Structural regulation of single-atom catalysts for enhanced catalytic oxidation performance of volatile organic compounds

The catalytic oxidation of volatile organic compounds (VOCs) is considered a feasible method for VOCs treatment by virtue of its low technical cost, high economic efficiency, and low additionally produced pollutants, which is of important social value. Single atom catalysts (SACS) with 100% atom utilization and uniform active sites usually have high activity and high product selectivity, and promise a broad range of applications. Precise regulation of the microstructures of SACs by means of defect engineering, interface engineering, and electronic effects can further improve the catalytic performance of VOCs oxidation. In this review, we introduce the mechanisms of VOCs oxidation, and systematically summarize the recent research progress of SACs in catalytic VOCs total oxidation into CO2 and H2O, and then discuss the effects of various structural regulation strategies on the catalytic performance.

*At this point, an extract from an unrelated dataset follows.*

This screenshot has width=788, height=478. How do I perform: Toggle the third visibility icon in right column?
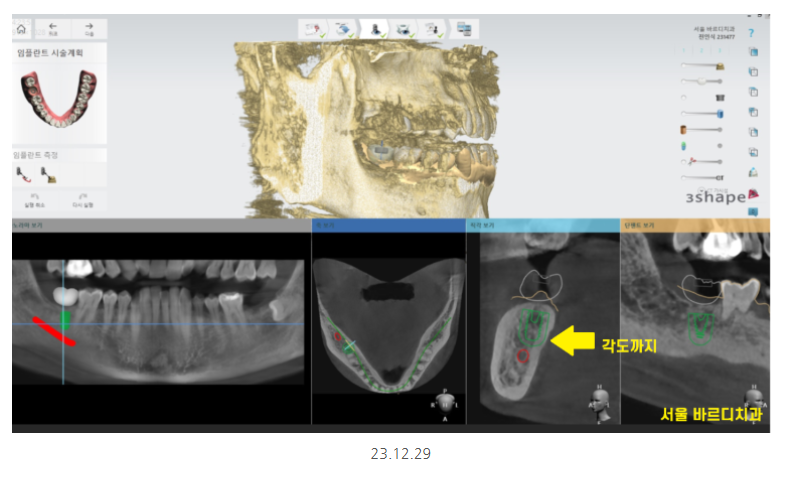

Finally, we summarize the current problems yet to be solved and challenges currently faced in this field, and propose future design and research ideas for SACs in catalytic oxidation of VOCs.

Automated summary

Catalytic oxidation of volatile organic compounds (VOCs) is an effective method for VOCs treatment, with advantages of low cost, high efficiency, and minimal additional pollutants. Single atom catalysts (SACS) can enhance the catalytic performance of VOCs oxidation by precise regulation of catalyst's microstructure. This review introduces the mechanisms of VOCs oxidation, summarizes recent research progress of SACS in catalytic VOCs oxidation, and discusses the effects of structural regulation strategies on catalytic performance.